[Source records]
□ □ □ □ □

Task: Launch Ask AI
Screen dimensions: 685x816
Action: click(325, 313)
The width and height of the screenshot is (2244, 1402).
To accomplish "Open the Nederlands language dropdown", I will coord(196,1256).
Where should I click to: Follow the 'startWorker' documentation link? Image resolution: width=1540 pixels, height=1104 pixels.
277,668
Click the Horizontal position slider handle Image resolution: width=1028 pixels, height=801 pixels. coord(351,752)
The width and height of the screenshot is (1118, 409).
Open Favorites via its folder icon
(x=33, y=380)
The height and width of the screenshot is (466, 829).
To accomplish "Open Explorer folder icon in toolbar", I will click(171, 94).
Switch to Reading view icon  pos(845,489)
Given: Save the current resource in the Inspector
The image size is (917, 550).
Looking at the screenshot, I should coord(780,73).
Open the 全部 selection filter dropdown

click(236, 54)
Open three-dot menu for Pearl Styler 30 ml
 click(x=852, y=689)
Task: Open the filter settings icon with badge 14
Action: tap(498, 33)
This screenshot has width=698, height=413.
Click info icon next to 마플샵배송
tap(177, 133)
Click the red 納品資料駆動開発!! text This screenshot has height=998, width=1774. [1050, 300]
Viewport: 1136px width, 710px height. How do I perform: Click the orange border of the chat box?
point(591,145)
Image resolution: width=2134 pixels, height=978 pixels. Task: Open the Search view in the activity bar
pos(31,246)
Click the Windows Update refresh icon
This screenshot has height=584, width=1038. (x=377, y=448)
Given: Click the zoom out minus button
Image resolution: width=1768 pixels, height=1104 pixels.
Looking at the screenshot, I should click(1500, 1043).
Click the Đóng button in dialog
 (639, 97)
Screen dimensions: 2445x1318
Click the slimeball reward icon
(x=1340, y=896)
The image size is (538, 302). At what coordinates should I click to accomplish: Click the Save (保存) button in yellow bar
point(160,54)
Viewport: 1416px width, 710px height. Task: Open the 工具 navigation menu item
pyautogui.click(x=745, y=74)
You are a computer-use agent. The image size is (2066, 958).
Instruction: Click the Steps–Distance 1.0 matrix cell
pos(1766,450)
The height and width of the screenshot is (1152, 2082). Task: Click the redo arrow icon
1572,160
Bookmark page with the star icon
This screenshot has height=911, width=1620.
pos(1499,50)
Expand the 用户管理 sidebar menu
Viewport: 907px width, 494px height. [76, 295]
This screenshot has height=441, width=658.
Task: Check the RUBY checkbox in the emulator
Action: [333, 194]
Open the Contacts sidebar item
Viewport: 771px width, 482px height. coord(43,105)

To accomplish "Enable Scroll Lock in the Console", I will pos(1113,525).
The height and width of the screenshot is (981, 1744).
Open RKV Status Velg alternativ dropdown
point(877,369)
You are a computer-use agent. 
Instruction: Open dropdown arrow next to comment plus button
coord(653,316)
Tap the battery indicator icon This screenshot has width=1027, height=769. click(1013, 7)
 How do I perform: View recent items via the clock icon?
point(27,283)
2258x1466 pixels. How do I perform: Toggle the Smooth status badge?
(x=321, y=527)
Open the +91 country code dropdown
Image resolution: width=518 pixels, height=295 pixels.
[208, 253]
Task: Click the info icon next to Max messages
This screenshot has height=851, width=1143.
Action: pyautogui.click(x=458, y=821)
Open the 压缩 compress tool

□ □ □ □ □

**ACTION ITEM**:
Precisely reproduce all the entries shown above.

**SOLUTION TO THIS PROBLEM**:
Task: Launch Ask AI
Screen dimensions: 685x816
Action: click(325, 313)
The width and height of the screenshot is (2244, 1402).
To accomplish "Open the Nederlands language dropdown", I will coord(196,1256).
Where should I click to: Follow the 'startWorker' documentation link? Image resolution: width=1540 pixels, height=1104 pixels.
277,668
Click the Horizontal position slider handle Image resolution: width=1028 pixels, height=801 pixels. coord(351,752)
The width and height of the screenshot is (1118, 409).
Open Favorites via its folder icon
(x=33, y=380)
The height and width of the screenshot is (466, 829).
To accomplish "Open Explorer folder icon in toolbar", I will click(171, 94).
Switch to Reading view icon  pos(845,489)
Given: Save the current resource in the Inspector
The image size is (917, 550).
Looking at the screenshot, I should coord(780,73).
Open the 全部 selection filter dropdown

click(236, 54)
Open three-dot menu for Pearl Styler 30 ml
 click(x=852, y=689)
Task: Open the filter settings icon with badge 14
Action: tap(498, 33)
This screenshot has width=698, height=413.
Click info icon next to 마플샵배송
tap(177, 133)
Click the red 納品資料駆動開発!! text This screenshot has height=998, width=1774. [1050, 300]
Viewport: 1136px width, 710px height. How do I perform: Click the orange border of the chat box?
point(591,145)
Image resolution: width=2134 pixels, height=978 pixels. Task: Open the Search view in the activity bar
pos(31,246)
Click the Windows Update refresh icon
This screenshot has height=584, width=1038. (x=377, y=448)
Given: Click the zoom out minus button
Image resolution: width=1768 pixels, height=1104 pixels.
Looking at the screenshot, I should click(1500, 1043).
Click the Đóng button in dialog
 (639, 97)
Screen dimensions: 2445x1318
Click the slimeball reward icon
(x=1340, y=896)
The image size is (538, 302). At what coordinates should I click to accomplish: Click the Save (保存) button in yellow bar
point(160,54)
Viewport: 1416px width, 710px height. Task: Open the 工具 navigation menu item
pyautogui.click(x=745, y=74)
You are a computer-use agent. The image size is (2066, 958).
Instruction: Click the Steps–Distance 1.0 matrix cell
pos(1766,450)
The height and width of the screenshot is (1152, 2082). Task: Click the redo arrow icon
1572,160
Bookmark page with the star icon
This screenshot has height=911, width=1620.
pos(1499,50)
Expand the 用户管理 sidebar menu
Viewport: 907px width, 494px height. [76, 295]
This screenshot has height=441, width=658.
Task: Check the RUBY checkbox in the emulator
Action: [333, 194]
Open the Contacts sidebar item
Viewport: 771px width, 482px height. coord(43,105)

To accomplish "Enable Scroll Lock in the Console", I will pos(1113,525).
The height and width of the screenshot is (981, 1744).
Open RKV Status Velg alternativ dropdown
point(877,369)
You are a computer-use agent. 
Instruction: Open dropdown arrow next to comment plus button
coord(653,316)
Tap the battery indicator icon This screenshot has width=1027, height=769. click(1013, 7)
 How do I perform: View recent items via the clock icon?
point(27,283)
2258x1466 pixels. How do I perform: Toggle the Smooth status badge?
(x=321, y=527)
Open the +91 country code dropdown
Image resolution: width=518 pixels, height=295 pixels.
[208, 253]
Task: Click the info icon next to Max messages
This screenshot has height=851, width=1143.
Action: pyautogui.click(x=458, y=821)
Open the 压缩 compress tool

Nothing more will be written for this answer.